Friday tends to move slower than any other day. The Math test seems to drag like it is happening in slow motion. I occasionally find myself dozing off and my head is hot from thinking too hard. This Math test is not what I expected, at all. At one point, I look across my seat to find Tankiso staring helplessly at his paper. Katleho, who sits on the far left of Tankiso, looks at me and we laugh silently at Tankiso.
*
The last lesson of the day Literature. I still have ten minutes before class. I am standing by the door and watching my Literature classmates come in. I am drained. I have endured a double period of Geography, a single period of accounting and of course, the math test we had first thing in the morning. I cannot wait for this Literature lesson to end. And I have no soccer today. I flip through the comic book I found in the library. WEB OF EVIL. THE MAN WHO DIED TWICE.
“You are reading a comic book?” a voice laughs and I raise my head form the pages to find Palesa Tefo standing in front of me, clutching a huge file and carrying her bag on one shoulder.
“Yes?” I laugh, “What’s wrong with that?” I am still making sense of the fact that she is talking to me.
“Absolutely nothing!” she says in her hoarse voice, “it’s just an interesting sight, that’s all. The man who died twice,” she reads the cover, grinning.
I smile and nod. There is a few seconds of silence before I say,
“I need this class to end!” I laugh, yawning.
“It has not even begun, dude. You hate Literature class?”
“Hate is a strong word, I tolerate it. I prefer more visual approaches to storytelling, like this,” I say holding up the comic book.
Palesa Tefo frowns at me with what I think is amusement.
“Ke’ng?” I laugh,
“Nervous Conditions has never struck me as not being visual,”
I keep quiet and think quickly about what she says and what to say back.
“Eh, Rapelang,” she says, almost shyly.
“Aha?”
“I actually wanted to ask you, been wanting to ask you, would you be willing to help me with Chemistry especially stoichiometry! I am really struggling with it, and that man- I mean, my father expects a straight A student out of me so-”

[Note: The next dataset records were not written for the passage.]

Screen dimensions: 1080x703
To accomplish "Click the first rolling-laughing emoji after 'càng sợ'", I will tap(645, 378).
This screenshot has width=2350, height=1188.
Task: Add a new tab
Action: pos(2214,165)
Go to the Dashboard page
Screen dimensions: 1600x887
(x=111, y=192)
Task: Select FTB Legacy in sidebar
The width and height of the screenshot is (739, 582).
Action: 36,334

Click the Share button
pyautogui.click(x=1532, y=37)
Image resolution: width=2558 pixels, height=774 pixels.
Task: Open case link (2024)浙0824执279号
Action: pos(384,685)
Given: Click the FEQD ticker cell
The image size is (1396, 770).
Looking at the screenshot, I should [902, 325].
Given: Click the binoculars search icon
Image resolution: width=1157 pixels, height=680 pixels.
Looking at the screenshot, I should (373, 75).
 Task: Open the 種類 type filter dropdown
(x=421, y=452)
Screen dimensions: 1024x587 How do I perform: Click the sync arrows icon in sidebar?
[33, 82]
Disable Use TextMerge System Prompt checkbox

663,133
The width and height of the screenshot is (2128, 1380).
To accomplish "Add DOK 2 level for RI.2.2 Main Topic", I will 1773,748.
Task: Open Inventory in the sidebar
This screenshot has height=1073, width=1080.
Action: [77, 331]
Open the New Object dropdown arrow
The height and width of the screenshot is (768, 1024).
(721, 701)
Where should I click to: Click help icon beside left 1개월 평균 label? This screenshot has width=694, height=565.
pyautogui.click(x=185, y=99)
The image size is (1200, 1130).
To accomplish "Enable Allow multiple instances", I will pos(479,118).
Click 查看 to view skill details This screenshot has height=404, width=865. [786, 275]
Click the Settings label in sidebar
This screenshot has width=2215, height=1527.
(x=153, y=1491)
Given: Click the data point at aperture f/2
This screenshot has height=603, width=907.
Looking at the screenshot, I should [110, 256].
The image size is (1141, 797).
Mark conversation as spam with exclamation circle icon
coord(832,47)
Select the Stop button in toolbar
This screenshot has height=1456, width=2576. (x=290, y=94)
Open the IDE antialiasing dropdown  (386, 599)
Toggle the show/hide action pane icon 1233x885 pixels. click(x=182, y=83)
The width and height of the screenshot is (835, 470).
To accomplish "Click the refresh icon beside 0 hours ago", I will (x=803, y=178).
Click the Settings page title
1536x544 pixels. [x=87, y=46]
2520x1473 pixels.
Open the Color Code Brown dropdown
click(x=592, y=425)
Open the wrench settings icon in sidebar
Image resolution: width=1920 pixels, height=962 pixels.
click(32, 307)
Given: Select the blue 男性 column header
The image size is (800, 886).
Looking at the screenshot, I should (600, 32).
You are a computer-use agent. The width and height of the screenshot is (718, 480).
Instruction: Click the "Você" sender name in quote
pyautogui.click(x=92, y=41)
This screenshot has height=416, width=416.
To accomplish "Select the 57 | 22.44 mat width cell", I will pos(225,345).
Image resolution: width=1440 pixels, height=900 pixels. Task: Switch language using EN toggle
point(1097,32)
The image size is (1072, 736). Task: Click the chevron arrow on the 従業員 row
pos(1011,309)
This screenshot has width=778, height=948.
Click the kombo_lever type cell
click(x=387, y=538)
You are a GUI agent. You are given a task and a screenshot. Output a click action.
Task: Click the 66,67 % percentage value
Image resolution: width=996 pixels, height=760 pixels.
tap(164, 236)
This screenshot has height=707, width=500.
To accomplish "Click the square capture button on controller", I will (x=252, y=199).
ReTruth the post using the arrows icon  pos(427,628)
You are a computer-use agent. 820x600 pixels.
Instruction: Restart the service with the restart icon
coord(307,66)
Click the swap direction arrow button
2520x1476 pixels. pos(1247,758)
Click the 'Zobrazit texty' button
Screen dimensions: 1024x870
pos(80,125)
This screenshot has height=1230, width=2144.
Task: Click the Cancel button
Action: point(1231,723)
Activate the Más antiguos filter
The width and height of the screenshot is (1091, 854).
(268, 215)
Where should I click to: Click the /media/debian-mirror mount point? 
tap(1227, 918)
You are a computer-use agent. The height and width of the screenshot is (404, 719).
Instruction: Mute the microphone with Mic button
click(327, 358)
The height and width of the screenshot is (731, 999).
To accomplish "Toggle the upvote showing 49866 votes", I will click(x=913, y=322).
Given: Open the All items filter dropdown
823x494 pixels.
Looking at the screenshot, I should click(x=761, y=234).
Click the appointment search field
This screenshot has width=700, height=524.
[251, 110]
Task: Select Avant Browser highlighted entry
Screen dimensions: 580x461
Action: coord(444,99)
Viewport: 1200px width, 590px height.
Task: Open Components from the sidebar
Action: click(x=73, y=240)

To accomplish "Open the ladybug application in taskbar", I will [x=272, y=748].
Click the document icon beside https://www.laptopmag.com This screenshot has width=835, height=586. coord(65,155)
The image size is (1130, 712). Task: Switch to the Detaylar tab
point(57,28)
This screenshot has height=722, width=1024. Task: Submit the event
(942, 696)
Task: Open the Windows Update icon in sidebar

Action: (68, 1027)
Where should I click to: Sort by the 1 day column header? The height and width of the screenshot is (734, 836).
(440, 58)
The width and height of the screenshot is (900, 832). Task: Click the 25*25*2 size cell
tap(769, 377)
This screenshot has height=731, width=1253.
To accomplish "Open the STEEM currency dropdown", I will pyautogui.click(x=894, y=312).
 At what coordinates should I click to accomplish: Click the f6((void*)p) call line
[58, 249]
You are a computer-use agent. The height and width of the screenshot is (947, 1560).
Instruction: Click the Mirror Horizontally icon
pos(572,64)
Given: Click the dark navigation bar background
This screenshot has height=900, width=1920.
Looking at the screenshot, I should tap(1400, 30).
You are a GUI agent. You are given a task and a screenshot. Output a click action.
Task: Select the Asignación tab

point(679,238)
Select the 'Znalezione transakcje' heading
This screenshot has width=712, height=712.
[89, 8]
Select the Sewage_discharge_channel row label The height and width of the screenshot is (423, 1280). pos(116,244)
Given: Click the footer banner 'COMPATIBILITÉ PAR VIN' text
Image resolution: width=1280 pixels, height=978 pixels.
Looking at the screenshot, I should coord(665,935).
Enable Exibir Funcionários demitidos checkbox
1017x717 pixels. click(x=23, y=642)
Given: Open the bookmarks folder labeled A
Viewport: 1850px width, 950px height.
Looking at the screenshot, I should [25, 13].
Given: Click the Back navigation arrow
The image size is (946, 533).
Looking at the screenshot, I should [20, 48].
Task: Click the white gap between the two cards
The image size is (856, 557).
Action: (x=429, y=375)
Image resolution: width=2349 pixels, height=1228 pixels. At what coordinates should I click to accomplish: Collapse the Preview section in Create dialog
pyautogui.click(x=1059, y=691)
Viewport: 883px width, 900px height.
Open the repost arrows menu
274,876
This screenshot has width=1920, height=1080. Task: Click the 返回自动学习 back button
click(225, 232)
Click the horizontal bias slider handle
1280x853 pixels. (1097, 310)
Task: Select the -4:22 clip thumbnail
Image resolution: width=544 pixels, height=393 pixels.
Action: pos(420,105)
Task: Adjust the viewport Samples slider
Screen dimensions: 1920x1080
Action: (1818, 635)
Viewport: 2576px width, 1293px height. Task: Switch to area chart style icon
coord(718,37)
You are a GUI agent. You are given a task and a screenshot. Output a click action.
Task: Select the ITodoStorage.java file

This catches me off guard. I do not realise that I am silent and not responding to her.
“Che, you do not have to if you do not want to. Ntjoetse feela- I’ll understand,” she adds.
“No, no,” I laugh almost embarrassed that she thought I would refuse help her, “I would love to, really,”
She laughs.
“Why are you laughing at me?”
“I am laughing, but not at you, kea leboha hle! I do appreciate this. Look, Miss Delaine is coming.”
She walks into the classroom and I follow her in to sit on my desk. She busies herself with flipping through her big dark purple file. I see her grab her pen and write something in her palm. She turns her head, glances at me and I see a little smile at the corner of her lips. I smile back.
It’s funny, how things can change after just 48 hours.